Francis savait très bien où la secrétaire voulait en venir, et il s’amusait d’elle comme un chat avec une souris.

Il prit conscience que celle-ci lui avait offert son corps pour arriver à l’indubitable demande qu’elle allait lui formuler.

Il lui dit :

« Tu ne trouves pas que la vie est belle ? On se rencontre hier, on passe la nuit tous les deux, et aujourd’hui, tu me dessines un avenir ensemble, une mutation avec promotion… Bref, le bonheur planifié, à portée de mains, et bien entendu, pour presque rien, mais ce presque rien, c’est quoi au juste ? »

La jeune femme n’avait pas froid aux yeux, cela était évident. Leur courte aventure le démontrait.

Elle lui répondit très directement : « Classe l’affaire Louviac. »

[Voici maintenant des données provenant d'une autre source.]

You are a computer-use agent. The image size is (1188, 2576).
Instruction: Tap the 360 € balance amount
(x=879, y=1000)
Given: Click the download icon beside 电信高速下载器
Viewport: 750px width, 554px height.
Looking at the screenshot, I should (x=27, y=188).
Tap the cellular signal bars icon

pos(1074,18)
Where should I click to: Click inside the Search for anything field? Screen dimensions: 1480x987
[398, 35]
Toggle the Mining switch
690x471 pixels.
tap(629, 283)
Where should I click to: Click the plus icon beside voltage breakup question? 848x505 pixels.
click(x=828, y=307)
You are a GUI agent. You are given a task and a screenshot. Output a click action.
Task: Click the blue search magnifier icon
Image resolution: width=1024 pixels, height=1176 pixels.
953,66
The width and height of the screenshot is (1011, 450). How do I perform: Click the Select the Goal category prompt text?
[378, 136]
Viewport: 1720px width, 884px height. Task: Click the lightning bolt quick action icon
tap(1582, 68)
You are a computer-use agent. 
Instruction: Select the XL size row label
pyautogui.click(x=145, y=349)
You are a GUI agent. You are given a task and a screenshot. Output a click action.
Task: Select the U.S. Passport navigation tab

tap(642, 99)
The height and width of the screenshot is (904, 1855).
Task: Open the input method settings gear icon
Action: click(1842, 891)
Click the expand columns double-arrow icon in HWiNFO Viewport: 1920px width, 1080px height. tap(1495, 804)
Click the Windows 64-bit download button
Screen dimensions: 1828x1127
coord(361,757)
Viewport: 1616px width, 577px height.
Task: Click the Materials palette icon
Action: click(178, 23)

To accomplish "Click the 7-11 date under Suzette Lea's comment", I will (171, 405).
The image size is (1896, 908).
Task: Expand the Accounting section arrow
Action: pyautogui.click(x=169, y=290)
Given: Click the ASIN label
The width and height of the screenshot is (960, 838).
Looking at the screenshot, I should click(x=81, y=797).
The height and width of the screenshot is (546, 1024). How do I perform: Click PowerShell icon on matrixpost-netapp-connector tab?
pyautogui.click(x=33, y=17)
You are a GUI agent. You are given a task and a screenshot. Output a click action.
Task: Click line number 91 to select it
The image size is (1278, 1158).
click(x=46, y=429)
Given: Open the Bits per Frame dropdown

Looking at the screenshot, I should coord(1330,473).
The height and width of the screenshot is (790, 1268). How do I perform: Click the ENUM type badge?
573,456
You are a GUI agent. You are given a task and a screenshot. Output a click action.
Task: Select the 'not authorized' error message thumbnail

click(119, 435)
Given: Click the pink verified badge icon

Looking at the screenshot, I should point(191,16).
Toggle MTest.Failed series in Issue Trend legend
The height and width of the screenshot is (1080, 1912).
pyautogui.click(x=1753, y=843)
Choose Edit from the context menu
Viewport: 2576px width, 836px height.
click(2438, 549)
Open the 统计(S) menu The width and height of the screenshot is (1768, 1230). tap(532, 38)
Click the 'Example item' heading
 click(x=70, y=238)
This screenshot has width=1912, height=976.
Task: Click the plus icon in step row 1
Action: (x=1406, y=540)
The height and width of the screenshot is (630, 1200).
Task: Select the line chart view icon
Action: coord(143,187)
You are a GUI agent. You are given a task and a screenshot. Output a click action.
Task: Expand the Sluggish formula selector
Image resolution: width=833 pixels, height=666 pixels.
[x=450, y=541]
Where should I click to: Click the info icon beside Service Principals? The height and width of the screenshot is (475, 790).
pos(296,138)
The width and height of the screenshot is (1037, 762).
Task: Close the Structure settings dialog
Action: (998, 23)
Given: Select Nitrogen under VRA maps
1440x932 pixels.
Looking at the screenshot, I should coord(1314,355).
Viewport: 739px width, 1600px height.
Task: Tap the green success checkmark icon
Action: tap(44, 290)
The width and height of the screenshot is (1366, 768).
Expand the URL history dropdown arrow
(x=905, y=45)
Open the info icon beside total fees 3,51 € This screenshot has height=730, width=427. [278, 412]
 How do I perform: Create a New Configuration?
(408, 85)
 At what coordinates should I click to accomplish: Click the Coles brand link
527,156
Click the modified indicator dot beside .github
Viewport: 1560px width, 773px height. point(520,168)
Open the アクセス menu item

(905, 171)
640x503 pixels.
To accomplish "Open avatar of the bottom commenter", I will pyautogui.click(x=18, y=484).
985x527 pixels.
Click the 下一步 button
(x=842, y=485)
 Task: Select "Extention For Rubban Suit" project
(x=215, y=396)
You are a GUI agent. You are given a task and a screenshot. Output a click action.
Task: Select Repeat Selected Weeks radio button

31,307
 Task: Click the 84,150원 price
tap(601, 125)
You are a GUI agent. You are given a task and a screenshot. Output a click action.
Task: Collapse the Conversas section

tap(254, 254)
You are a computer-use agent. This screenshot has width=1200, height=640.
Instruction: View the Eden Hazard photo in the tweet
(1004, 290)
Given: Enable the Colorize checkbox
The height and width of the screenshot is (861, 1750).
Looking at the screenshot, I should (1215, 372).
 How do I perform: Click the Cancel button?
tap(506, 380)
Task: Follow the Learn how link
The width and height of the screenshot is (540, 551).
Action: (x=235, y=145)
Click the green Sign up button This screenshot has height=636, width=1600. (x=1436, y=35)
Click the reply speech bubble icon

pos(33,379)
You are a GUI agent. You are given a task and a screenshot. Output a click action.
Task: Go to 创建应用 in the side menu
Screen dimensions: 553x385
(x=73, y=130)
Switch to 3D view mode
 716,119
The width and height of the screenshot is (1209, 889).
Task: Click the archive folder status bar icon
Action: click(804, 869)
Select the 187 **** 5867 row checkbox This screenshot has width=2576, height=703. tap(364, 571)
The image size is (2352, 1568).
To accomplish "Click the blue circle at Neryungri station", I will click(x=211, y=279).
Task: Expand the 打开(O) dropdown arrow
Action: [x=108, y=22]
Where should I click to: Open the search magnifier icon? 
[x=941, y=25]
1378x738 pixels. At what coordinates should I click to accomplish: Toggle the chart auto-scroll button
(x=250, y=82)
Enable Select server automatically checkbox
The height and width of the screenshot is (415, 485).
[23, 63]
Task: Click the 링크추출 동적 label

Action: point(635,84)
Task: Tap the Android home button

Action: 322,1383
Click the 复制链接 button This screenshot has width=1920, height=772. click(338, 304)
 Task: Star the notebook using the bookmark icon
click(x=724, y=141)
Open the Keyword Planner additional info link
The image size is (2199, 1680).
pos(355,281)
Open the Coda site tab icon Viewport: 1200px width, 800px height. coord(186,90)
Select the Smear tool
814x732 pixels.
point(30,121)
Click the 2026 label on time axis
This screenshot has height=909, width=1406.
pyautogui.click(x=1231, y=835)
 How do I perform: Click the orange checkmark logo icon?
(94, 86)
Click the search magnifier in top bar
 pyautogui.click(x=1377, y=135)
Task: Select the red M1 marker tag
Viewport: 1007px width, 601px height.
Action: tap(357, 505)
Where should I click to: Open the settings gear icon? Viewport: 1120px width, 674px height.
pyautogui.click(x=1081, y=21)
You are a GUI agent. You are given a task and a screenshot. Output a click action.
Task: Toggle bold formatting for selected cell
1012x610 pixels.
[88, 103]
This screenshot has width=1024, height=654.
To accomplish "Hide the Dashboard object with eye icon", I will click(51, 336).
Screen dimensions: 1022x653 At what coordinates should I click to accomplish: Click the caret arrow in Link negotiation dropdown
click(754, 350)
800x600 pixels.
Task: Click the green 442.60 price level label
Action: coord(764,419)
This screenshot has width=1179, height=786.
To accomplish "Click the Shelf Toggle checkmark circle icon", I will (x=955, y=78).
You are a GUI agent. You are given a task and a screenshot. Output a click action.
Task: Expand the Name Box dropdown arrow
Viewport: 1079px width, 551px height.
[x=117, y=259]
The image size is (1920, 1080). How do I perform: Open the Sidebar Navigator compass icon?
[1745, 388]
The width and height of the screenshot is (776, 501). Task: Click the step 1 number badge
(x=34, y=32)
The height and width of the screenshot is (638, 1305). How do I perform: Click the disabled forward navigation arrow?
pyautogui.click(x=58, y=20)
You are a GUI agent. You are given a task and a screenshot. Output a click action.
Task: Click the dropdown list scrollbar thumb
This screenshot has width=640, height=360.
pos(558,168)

Lapi ne s’énerva pas et lui dit simplement :

« Je n’en ai pas le pouvoir, seul le Procureur peut le faire, et puis, en plus de cela, il existe différents recours possibles que je ne t’expliquerai pas. Élise, je te remercie pour ce bonheur photogénique de l’avenir que tu m’as fait partager : un amour pour la vie, et, un bien-être matériel pour agrémenter tout ce bonheur, mais tu vois, je te dis non tout simplement parce que je ne te crois pas, et plus précisément, parce que tu ne m’aimes pas. Ce n’est pas un reproche, comment pourrait-il en être autrement ? Tu es là avec moi, à la demande de ton Préfet, pour me pousser à classer sans suite l’affaire Louviac. »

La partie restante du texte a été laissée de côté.